**Werkinstructies**
- a) Van welke Franse psychiater komt een van de motto's die in de recensie over Stilte en melk voor iedereen worden genoemd?
- b) Som alle mannen op die volgens de recensie over Stilte en melk voor iedereen aan de borst van Sarah komen liggen.
- c) Schrijf de recensie over Stilte en melk voor iedereen verder, te beginnen na de laatste zin die getoond wordt.

**Paginafragment**
_ _ _ _ _ _ _

Waarom
ontstond een paar jaar geleden ophef over het affiche van Onze Lieve Vrouw van
Vlaanderen, een stuk van het Gents-Brusselse theatercollectief Union Suspecte?
Was het omdat de Moedermaagd een blote borst toonde? Of omdat Maria een
allochtone vrouw was? Of vooral omdat een verheven beeld van aseksuele
zuiverheid door de kleurenfoto plots opdringerig realistisch en hedendaags
werd? Daaraan moest ik denken bij het lezen van David Nolens' roman Stilte en melk voor iedereen. Het
vrouwelijke hoofdpersonage Sarah heeft veel weg van een geseculariseerde Maria,
een toevluchtsoord en schuilplek voor de talrijke mannen die aan haar borst
komen liggen: de jonge vader, de politicus, de hoofdredacteur, de koning, de
zwartzak, de kardinaal, de popmuzikant, de president. En de schrijver David Nolens
speelt in Stilte en melk voor iedereen
- een roman zoals er maar één in de tien jaar wordt geschreven - een hoog spel
met werkelijkheid en verbeelding.
Vier motto's gaan de roman vooraf. Twee citaten van Witold
Gombrowicz over de eeuwige onrijpheid van de mens en het masker dat hij opzet
in de omgang met anderen. Een van de Franse psychiater François Tosquelles over
de wezenlijke waanzin van de mens en het belang van hoe die waanzin wordt
verzorgd. En ten slotte een citaat van 'de psychiater', een van de personages,
die, zoals later zal blijken, het hele verhaal heeft verteld: "Bijna alles
wat in dit verhaal aan bod kwam, is fictief. En wat wel op feiten berust, werd
gefictionaliseerd. Met als resultaat dat fictie en non-fictie op elkaar lijken
en elkaar zelfs voortbrengen, zoals dat in het leven het geval is." Dat
heeft iets duizelingwekkends, als de tekening van M.C. Escher waarop we een
hand zichzelf zien tekenen.
Het uitgangspunt van
het verhaal is een koppel met problemen: de man noemt zijn vrouw hysterisch,
zij noemt hem depressief, slachtoffer van dwanggedachten en nog net niet
impotent. Feit is dat hij niet meer bij haar naar binnen komt. In korte
taferelen van telkens een paar bladzijden, onderbroken door twee witregels
waartussen het woord '[stilte]' staat, doet de vrouw haar relaas uit de doeken,
het verhaal vooral van haar eigen reactie op de 'ziekte' van haar man.

_ _ _ _ _ _ _

**Gegevensuittreksel**
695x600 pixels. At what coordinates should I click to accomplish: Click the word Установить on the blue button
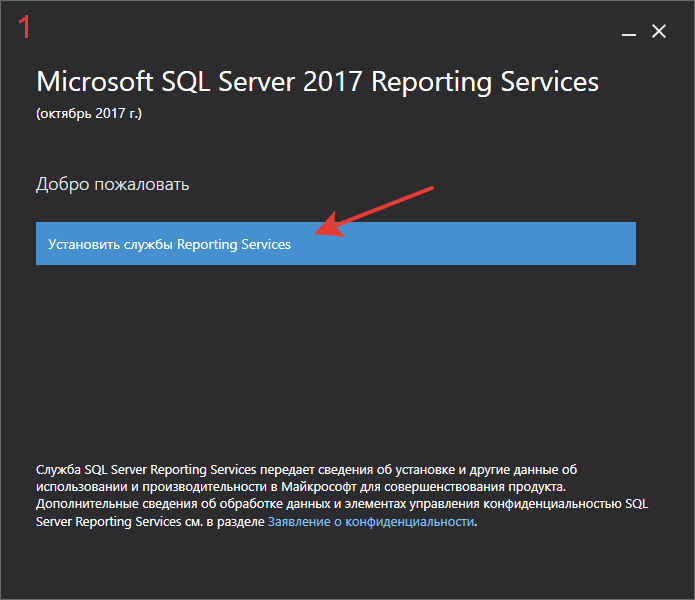[84, 244]
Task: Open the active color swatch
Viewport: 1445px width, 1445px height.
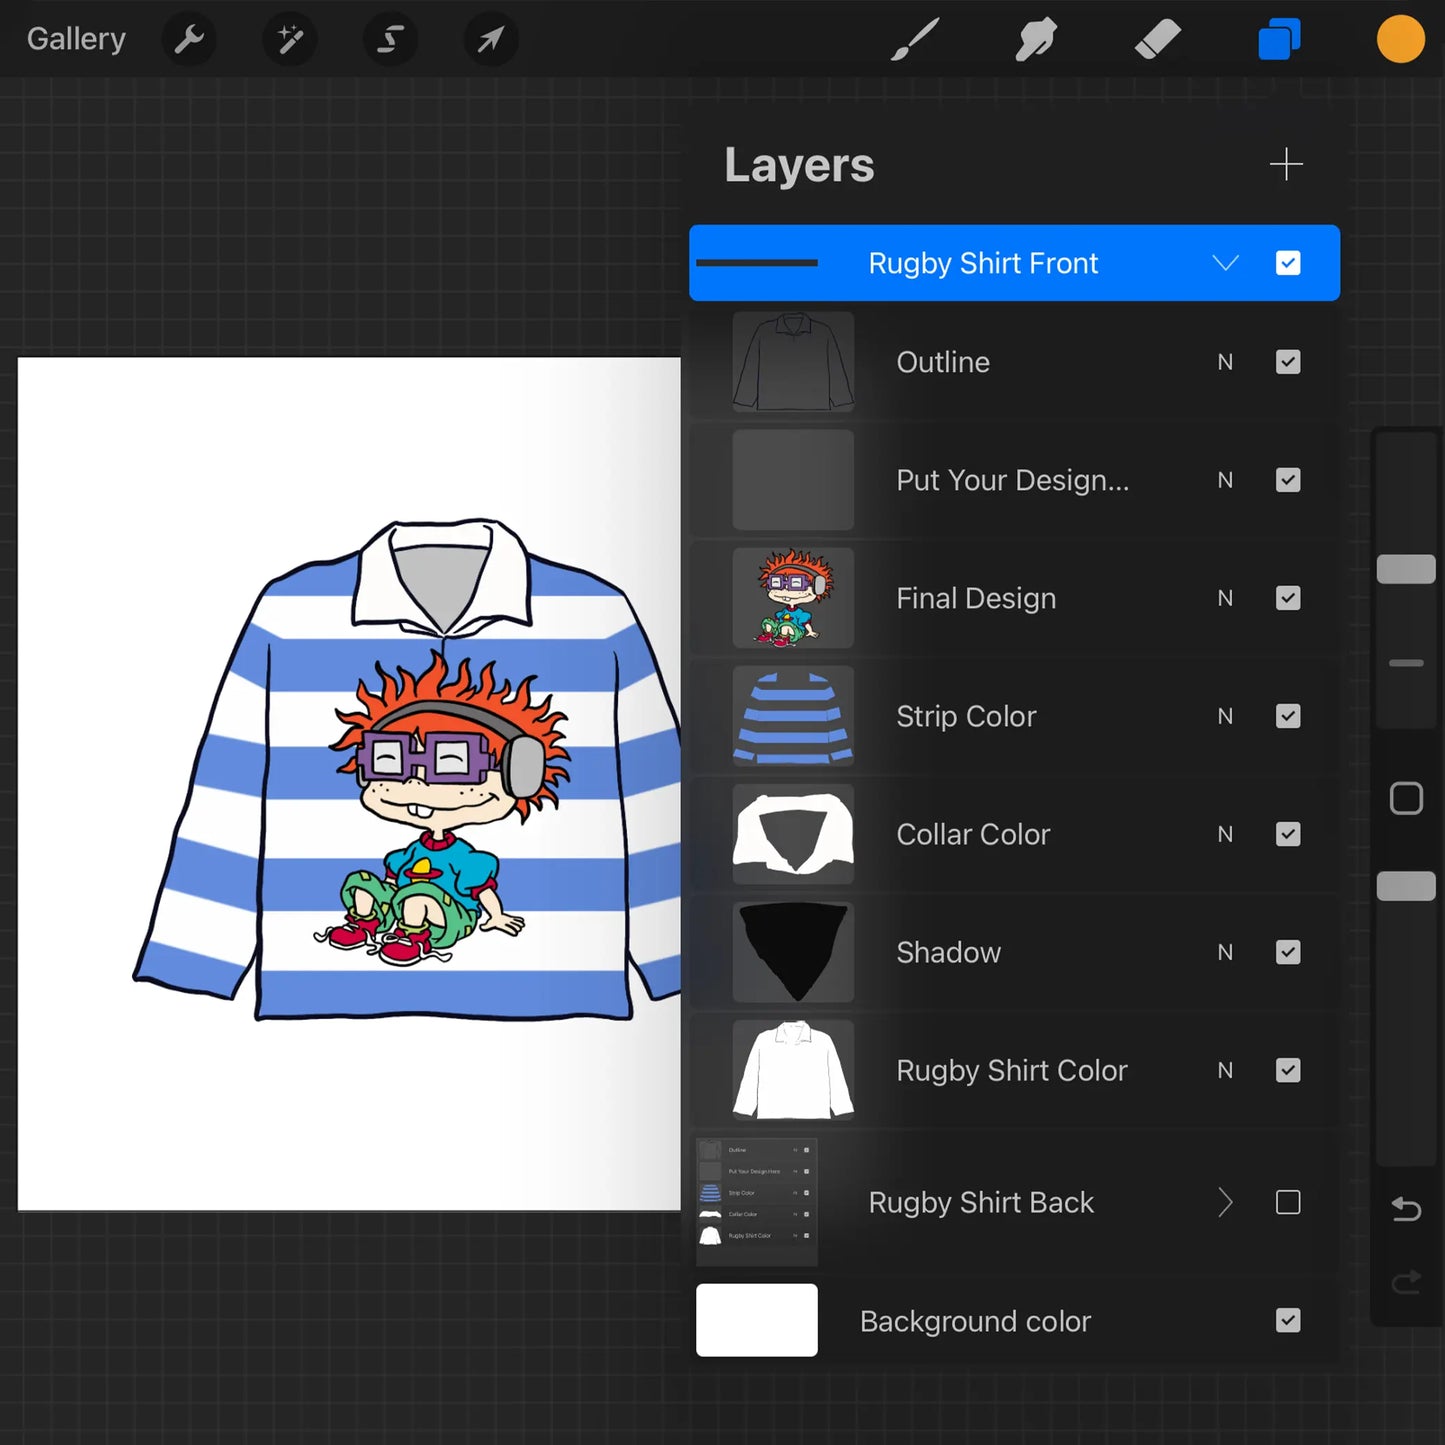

_ _ _ _ _ _ _

**Antwoorden**
- a) François Tosquelles

- b) de jonge vader, de politicus, de hoofdredacteur, de koning, de zwartzak, de kardinaal, de popmuzikant, de president

- c)
"Waar waan en werkelijkheid elkaar kruisen, schuiven het huis geluk en het
huis ellende in elkaar, zodat het nooit duidelijk is in welke kamer ik me
bevind." Door het verlangen van haar man van haar borsten te kunnen
drinken, is zij melk beginnen te produceren. Terwijl hij, een ingenieur die
werkt voor een controlescherm bij BASF, blijft steken, geen werkelijk contact
meer heeft met de werkelijkheid en ondanks zijn absolute geheugen ten prooi
valt aan een manco, wordt zij een "communicerend vat. Was het niet altijd
mijn verlangen om vloeibaar te worden, de scherpe kantjes af te vijlen, liefde
te worden, het geschenk van mijn natuur weg te schenken?" Ze geeft de
borst aan een vreemd gezin, maar ook aan prominenten en randfiguren uit de
samenleving. Aan de president die lijdt onder de opgave uit de leegte een
wereld te scheppen, de koning die het sinds hij de troon besteeg droef te moede
is, het extreem rechtse boegbeeld dat Vlaanderen opnieuw een oude identiteit
wil geven, de Antwerpse popmuzikant op zoek naar geloofwaardigheid die zichzelf
de zelfkant toedicht, de hoofdredacteur die zijn ziel heeft verkocht aan de
aandeelhouders, de kardinaal die niet meer gelooft, behalve dan in de
feitelijke hiërarchie van zijn ambt, de jonge moeder die een muziekcarrière
ambieert. De psychiater, die haar waanbeeld wil bestrijden dat de voltallige
stoet der mensheid aan haar borst voorbijtrekt, verwijt zij dat hij het gesprek
niet aangaat, dat hij haar man volpropt met Seroxat zonder zich te bekommeren
om de eenheid van lichaam en geest.
Hun relatieproblemen
weerspiegelen de toestand van de wereld. "De westerse wereld is een donut.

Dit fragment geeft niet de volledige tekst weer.